Source data
════
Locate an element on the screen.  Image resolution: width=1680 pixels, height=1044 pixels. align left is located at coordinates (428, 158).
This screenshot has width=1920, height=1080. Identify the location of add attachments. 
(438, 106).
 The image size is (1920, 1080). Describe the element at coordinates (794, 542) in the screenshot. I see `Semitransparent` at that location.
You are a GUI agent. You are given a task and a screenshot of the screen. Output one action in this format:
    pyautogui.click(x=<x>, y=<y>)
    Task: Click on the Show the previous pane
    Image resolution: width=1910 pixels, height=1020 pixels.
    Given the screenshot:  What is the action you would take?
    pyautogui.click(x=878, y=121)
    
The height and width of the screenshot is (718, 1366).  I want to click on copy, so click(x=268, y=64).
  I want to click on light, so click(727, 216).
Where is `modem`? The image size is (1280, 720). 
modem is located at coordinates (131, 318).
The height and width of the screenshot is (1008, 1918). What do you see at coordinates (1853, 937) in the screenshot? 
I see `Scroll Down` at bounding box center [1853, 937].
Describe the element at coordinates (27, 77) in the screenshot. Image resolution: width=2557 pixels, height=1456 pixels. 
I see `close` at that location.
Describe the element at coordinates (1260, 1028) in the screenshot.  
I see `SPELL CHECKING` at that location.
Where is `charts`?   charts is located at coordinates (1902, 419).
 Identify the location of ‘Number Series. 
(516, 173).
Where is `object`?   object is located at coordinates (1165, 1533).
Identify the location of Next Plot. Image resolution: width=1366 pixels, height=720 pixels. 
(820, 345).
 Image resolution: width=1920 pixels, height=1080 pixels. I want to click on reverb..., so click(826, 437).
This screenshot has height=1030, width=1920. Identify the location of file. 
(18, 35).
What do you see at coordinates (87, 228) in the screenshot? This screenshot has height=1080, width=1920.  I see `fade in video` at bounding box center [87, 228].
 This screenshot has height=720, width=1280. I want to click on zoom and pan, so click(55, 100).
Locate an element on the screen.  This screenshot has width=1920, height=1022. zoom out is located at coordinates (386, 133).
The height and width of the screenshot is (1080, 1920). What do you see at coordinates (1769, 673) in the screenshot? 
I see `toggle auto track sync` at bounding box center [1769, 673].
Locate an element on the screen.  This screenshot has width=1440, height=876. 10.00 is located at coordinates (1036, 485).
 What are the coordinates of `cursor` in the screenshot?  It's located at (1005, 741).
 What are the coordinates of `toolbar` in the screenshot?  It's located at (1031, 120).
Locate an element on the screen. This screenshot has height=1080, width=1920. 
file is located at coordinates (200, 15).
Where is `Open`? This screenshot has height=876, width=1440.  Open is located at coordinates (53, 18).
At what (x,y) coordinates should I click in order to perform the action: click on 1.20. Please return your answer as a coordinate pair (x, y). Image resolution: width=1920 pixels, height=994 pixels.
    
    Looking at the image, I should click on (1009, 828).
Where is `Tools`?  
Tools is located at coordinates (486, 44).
════
Task brief
Locate each line in the items above that contains the word "element" with its case matching exactly, and copy those lines.

Task response
Locate an element on the screen.  Image resolution: width=1680 pixels, height=1044 pixels. align left is located at coordinates (428, 158).
 The image size is (1920, 1080). Describe the element at coordinates (794, 542) in the screenshot. I see `Semitransparent` at that location.
Describe the element at coordinates (27, 77) in the screenshot. Image resolution: width=2557 pixels, height=1456 pixels. 
Describe the element at coordinates (1260, 1028) in the screenshot.  
Locate an element on the screen.  This screenshot has width=1920, height=1022. zoom out is located at coordinates (386, 133).
Locate an element on the screen.  This screenshot has width=1440, height=876. 10.00 is located at coordinates (1036, 485).
Locate an element on the screen. This screenshot has height=1080, width=1920. 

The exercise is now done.